Anthropic’s chief scientist Jared Kaplan is making some grave predictions about humanity’s future with AI.
The choice is ours, in his framing. For now, our fates are mostly in our hands, according to Kaplan — unless we decide to pass the proverbial baton to the machines, that is.
Such a point is fast approaching, he says in a new interview with The Guardian. By 2030, Kaplan predicts, or as soon as 2027, humanity will have to decide whether to take the “ultimate risk” of letting AI models train themselves. The ensuing “intelligence explosion” could elevate the tech to new heights, birthing a so-called artificial general intelligence (AGI) which equals or surpasses human intellect and benefits humankind with all sorts of scientific and medical advancements. Or it could allow AI’s power to snowball beyond our control, leaving us at the mercy of its whims.
“It sounds like a kind of scary process,” he told the newspaper. “You don’t know where you end up.”
Kaplan is one of many prominent figures in AI warning about the field’s potentially disastrous consequences. Geoffrey Hinton, one of the three so-called godfathers of AI, famously declared he regretted his life’s work, and has frequently warned about how AI could upend or even destroy society. OpenAI Sam Altman predicts that AI will will wipe out entire categories of labor. Kaplan’s boss, CEO Dario Amodei, recently warned AI could take over half of all entry-level white-collar jobs, and accused his competitors of “sugarcoating” just how badly AI will disrupt society.
It sounds like Kaplan agrees with his boss’s jobs assessment.

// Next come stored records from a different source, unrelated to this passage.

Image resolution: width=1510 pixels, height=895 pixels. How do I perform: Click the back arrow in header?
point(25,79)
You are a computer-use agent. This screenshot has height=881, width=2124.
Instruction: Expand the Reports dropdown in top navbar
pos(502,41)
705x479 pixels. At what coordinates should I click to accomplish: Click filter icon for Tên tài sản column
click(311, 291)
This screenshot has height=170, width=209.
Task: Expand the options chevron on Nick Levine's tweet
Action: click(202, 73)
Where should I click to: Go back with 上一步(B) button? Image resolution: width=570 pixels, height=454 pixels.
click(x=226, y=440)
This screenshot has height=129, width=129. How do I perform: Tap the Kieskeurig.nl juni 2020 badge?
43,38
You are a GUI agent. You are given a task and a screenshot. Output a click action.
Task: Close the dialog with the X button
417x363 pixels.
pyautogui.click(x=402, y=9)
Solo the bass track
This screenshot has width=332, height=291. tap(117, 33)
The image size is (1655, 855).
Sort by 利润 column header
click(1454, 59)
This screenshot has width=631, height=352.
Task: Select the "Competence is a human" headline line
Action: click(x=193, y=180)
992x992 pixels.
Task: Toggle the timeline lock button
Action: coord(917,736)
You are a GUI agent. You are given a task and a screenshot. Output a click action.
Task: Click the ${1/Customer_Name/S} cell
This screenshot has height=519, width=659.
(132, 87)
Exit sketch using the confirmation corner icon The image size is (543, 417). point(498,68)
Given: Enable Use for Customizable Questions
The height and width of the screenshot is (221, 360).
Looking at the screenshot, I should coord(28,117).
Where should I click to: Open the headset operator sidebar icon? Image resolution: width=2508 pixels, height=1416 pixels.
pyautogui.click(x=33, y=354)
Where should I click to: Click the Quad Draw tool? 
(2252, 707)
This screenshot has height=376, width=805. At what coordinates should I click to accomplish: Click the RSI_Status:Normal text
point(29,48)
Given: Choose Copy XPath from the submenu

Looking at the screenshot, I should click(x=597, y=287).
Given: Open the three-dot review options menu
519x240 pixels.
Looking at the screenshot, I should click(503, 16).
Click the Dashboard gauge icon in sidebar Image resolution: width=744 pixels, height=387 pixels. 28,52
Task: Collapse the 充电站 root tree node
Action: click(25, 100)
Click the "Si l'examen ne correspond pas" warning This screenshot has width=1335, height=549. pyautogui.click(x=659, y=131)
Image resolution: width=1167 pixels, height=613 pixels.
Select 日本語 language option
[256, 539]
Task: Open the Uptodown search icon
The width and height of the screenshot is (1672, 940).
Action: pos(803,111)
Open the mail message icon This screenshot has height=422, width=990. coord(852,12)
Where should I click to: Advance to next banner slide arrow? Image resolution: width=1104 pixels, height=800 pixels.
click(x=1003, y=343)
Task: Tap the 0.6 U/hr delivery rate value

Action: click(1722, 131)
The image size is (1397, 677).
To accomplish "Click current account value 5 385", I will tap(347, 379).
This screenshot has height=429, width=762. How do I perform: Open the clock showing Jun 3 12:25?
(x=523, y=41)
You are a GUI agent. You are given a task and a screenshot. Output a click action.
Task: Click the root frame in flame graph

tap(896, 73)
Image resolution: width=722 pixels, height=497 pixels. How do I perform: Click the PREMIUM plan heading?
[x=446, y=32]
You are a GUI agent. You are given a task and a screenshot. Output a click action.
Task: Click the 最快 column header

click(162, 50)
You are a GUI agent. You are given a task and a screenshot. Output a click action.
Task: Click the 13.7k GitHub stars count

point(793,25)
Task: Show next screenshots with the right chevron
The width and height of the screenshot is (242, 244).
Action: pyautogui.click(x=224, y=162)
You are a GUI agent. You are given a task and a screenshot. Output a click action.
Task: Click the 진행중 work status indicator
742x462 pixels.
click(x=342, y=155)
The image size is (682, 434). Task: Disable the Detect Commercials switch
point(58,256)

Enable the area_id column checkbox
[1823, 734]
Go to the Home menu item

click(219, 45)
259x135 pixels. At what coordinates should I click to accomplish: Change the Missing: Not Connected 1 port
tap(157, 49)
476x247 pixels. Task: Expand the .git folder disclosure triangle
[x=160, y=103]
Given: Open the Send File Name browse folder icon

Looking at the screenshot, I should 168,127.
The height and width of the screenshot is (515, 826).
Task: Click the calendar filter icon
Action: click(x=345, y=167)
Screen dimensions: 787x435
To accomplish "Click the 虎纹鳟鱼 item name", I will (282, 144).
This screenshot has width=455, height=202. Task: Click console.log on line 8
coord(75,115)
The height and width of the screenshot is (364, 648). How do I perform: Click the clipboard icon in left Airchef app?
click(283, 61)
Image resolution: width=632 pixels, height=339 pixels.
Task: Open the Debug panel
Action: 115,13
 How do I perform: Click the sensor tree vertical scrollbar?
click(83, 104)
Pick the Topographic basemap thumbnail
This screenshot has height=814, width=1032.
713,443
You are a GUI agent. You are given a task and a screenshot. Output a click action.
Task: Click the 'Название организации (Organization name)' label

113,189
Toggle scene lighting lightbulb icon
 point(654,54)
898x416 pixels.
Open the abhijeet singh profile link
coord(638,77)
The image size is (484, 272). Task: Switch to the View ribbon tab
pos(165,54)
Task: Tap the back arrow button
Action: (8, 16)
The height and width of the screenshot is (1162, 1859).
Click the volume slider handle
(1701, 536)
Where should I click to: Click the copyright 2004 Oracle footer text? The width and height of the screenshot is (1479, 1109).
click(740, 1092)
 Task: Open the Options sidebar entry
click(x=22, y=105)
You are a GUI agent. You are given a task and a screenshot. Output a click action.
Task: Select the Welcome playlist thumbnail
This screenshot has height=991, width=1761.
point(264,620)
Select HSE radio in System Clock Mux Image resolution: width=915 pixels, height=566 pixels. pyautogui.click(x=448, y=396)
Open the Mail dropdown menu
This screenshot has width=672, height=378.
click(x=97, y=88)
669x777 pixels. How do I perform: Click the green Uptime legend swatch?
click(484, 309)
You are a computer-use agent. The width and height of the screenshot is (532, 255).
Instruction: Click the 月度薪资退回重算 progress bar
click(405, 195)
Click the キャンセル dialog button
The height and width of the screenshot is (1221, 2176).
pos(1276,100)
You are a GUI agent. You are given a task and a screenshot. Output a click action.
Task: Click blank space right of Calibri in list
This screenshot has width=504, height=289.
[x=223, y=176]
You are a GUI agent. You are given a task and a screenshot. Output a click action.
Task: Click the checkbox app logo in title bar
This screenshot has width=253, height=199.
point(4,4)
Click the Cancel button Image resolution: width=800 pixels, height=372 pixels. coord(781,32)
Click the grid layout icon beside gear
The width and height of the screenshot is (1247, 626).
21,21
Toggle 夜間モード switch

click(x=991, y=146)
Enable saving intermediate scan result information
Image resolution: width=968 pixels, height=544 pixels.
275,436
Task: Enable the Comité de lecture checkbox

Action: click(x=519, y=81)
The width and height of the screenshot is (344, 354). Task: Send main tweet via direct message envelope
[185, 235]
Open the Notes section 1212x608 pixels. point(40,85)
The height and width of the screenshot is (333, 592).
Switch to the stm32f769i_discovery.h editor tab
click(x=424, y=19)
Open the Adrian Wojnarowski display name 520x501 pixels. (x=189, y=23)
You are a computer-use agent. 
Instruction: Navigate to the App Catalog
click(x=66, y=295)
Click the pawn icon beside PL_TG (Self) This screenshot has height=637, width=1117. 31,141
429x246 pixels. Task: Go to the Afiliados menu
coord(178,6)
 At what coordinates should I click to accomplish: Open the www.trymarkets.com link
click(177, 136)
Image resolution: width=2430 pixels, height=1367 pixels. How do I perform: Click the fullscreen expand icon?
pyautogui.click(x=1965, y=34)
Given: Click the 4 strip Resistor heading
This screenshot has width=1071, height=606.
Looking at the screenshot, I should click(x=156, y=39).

AI will be able to do “most white-collar work” in two to three years, he said in the interview. And while’s he’s optimistic we’ll be able to keep AIs aligned to human interests, he’s also worried about the prospect of allowing powerful AI to train other AIs, a “an extremely high-stakes decision” we’ll have to make in the near future.
“That’s the thing that we view as maybe the biggest decision or scariest thing to do… once no one’s involved in the process, you don’t really know,” he told The Guardian. “One is do you lose control over it? Do you even know what the AIs are doing?”
To an extent, larger AI models are already used to train smaller AI models in a process called distillation, which allows the smaller AI to essentially catch up with its larger teacher. Kaplan, however, is worried about what’s termed recursive self-improvement, in which the AIs learn without human intervention and make substantial leaps in their capabilities.
Whether we allow that to happen comes down to some heavy philosophical questions about the tech.
“The main question there is: are the AIs good for humanity?” Kaplan said. “Are they helpful? Are they going to be harmless? Do they understand people? Are they going to allow people to continue to have agency over their lives and over the world?”
While AI’s dangers are real, Kaplan’s warnings warrant some careful unpacking. For one, they uphold the premise is that AI is already some of the most consequential and important tech ever made, regardless of whether existing AI systems represent the powerful autonomous machines warned of in so many a cautionary sci-fi tale — or are at least a meaningful stepping stone to getting there. The adage goes that there’s no such thing as bad publicity, and you can add that doomsaying, especially in the AI industry, is its own form of hype. Visions of apocalypse distract from AI’s more mundane consequences, like its staggering environmental toll, its flaunting of copyright laws, and its addictive, delusion-inducing cognitive effects.
Moreover, many AI experts, including some of the field’s foundational figures like Yann LeCun, don’t believe that the LLM architecture that underpins AI chatbots are capable of blossoming into the all-powerful, intelligent systems that figures like Kaplan are so worried about. It’s not even clear if AI is actually increasing productivity in the workplace, with some research suggesting the opposite — joining several notable attempts of bosses replacing their workers with AI agents but then rehiring them once the tools fail.
Kaplan conceded it’s possible that AI’s capabilities could stagnate. “Maybe the best AI ever is the AI that we have right now,” he mused. “But we really don’t think that’s the case. We think it’s going to keep getting better.”